Been looking into rate limiting for calling third-party APIs. Two main algorithms keep coming up: Leaky Bucket and Token Bucket. Here’s what I learned.
The Problem
Calling external APIs without rate limiting = bad time:
- Hit rate limits → errors
- Waste quota → costs money
- Bursts → overwhelm services
Need to smooth out requests.
Leaky Bucket
Imagine a bucket with a hole:
- Requests go in at any rate
- Leak out at constant rate
- Bucket full? Drop requests
type LeakyBucket struct {
capacity int
remaining int
leakRate time.Duration
lastLeak time.Time
mu sync.Mutex
}
func (lb *LeakyBucket) Allow() bool {
lb.mu.Lock()
defer lb.mu.Unlock()
// Leak based on time elapsed
now := time.Now()
elapsed := now.Sub(lb.lastLeak)
leaked := int(elapsed / lb.leakRate)
if leaked > 0 {
lb.remaining += leaked
if lb.remaining > lb.capacity {
lb.remaining = lb.capacity
}
lb.lastLeak = now
}
if lb.remaining > 0 {
lb.remaining--
return true
}
return false
}
Good for: Smooth, constant output rate. Like streaming data or strict API rate limits.
Token Bucket
Tokens refill at constant rate:
- Bucket starts with tokens
- Request consumes token
- Out of tokens? Wait or reject
- Allows bursts (if tokens available)
type TokenBucket struct {
capacity int
tokens float64
refillRate float64 // tokens per second
lastRefill time.Time
mu sync.Mutex
}
func (tb *TokenBucket) Allow() bool {
tb.mu.Lock()
defer tb.mu.Unlock()
now := time.Now()
elapsed := now.Sub(tb.lastRefill).Seconds()
// Add tokens
tb.tokens += elapsed * tb.refillRate
if tb.tokens > float64(tb.capacity) {
tb.tokens = float64(tb.capacity)
}
tb.lastRefill = now
if tb.tokens >= 1 {
tb.tokens -= 1
return true
}
return false
}
Good for: User-facing APIs. Allows occasional bursts for better UX.
Key Difference
- Leaky Bucket: Constant output, smooths bursts
- Token Bucket: Allows bursts, maintains average rate
What I’m Using
For calling third-party APIs: Leaky Bucket. I want predictable, steady rate.
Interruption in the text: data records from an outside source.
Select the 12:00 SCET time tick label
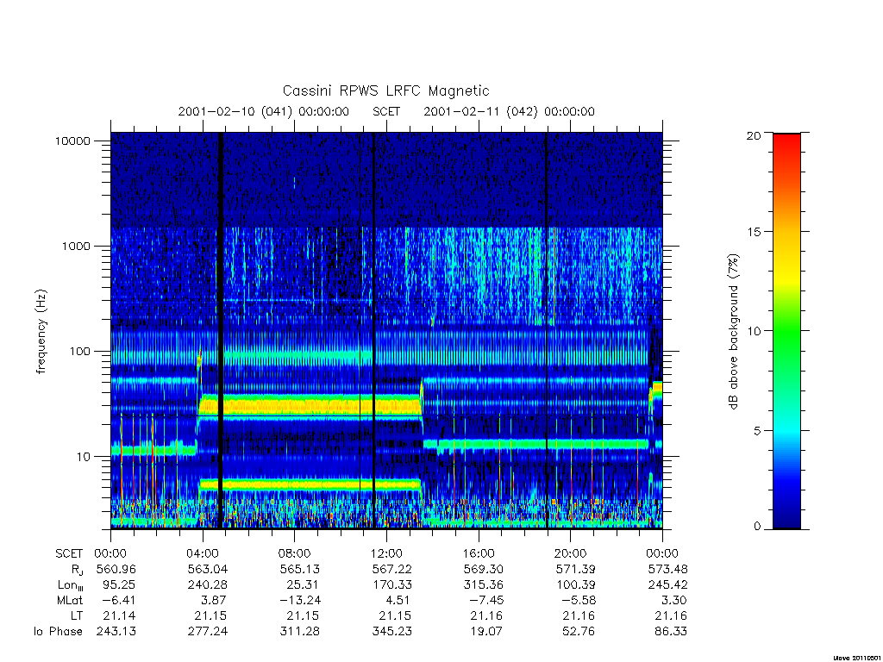This screenshot has width=883, height=662. [386, 553]
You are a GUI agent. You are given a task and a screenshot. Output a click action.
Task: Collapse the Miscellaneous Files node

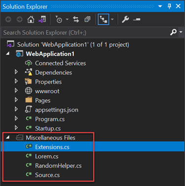coord(8,137)
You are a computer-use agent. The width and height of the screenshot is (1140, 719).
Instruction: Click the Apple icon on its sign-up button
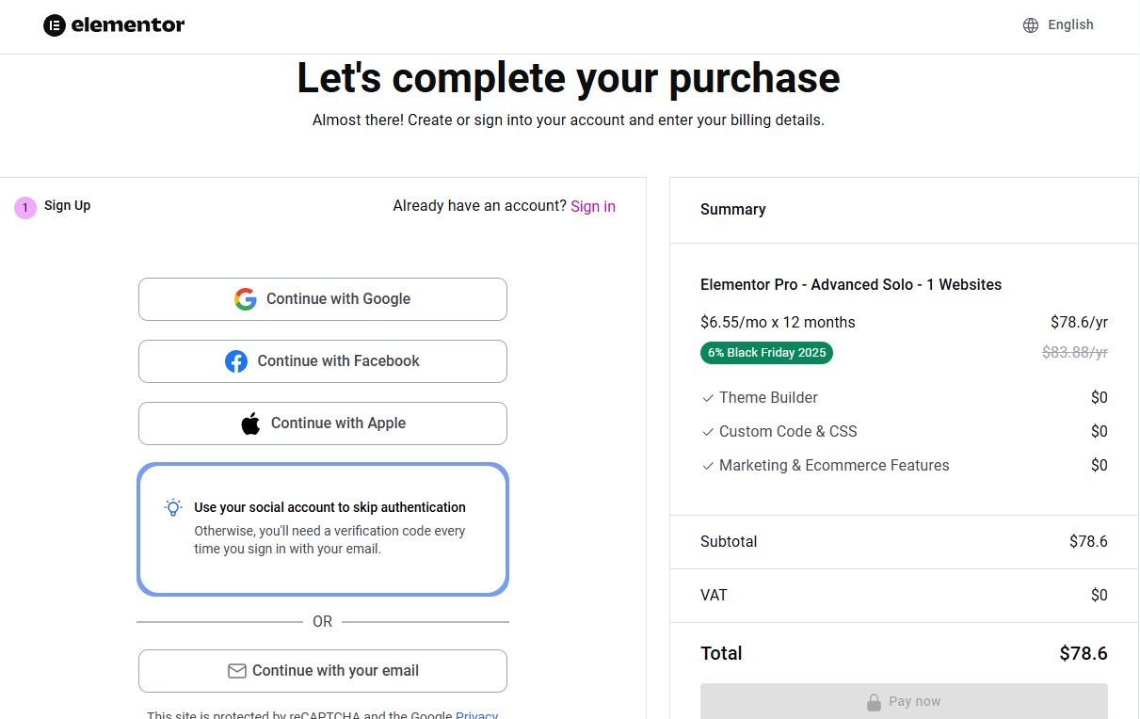(249, 423)
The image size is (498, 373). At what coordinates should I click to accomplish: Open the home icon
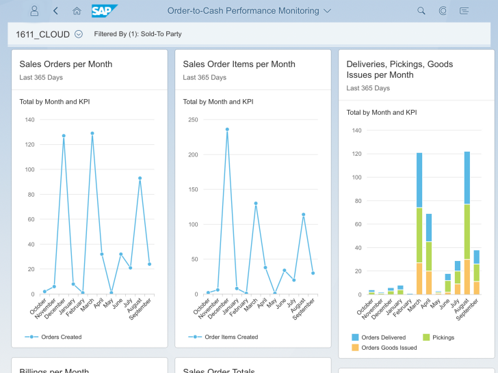point(77,11)
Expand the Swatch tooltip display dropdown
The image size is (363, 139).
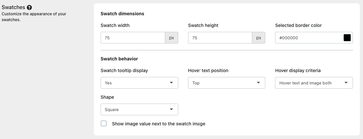coord(139,83)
For my own API: Token Bucket. Users can burst occasionally, better experience.
Or just use golang.org/x/time/rate - it’s basically a token bucket:
import "golang.org/x/time/rate"
limiter := rate.NewLimiter(10, 100) // 10 req/s, burst of 100
if limiter.Allow() {
// make request
}
// Or wait
limiter.Wait(ctx)
Redis Implementation
For distributed systems, need shared state. Found this Redis rate limiting article (in Chinese) that shows Lua script approach.
Basic idea:
-- Token bucket in Redis (simplified)
local tokens = redis.call('get', key) or capacity
local now = redis.call('time')[1]
local last = redis.call('get', key .. ':last') or now
-- Refill tokens
local elapsed = now - last
tokens = math.min(capacity, tokens + elapsed * rate)
-- Consume token
if tokens >= 1 then
redis.call('set', key, tokens - 1)
redis.call('set', key .. ':last', now)
return 1
else
return 0
end
Atomic operations, works across servers.
That’s my understanding so far. Both algorithms work, just pick based on whether you need smoothing (leaky) or bursts (token).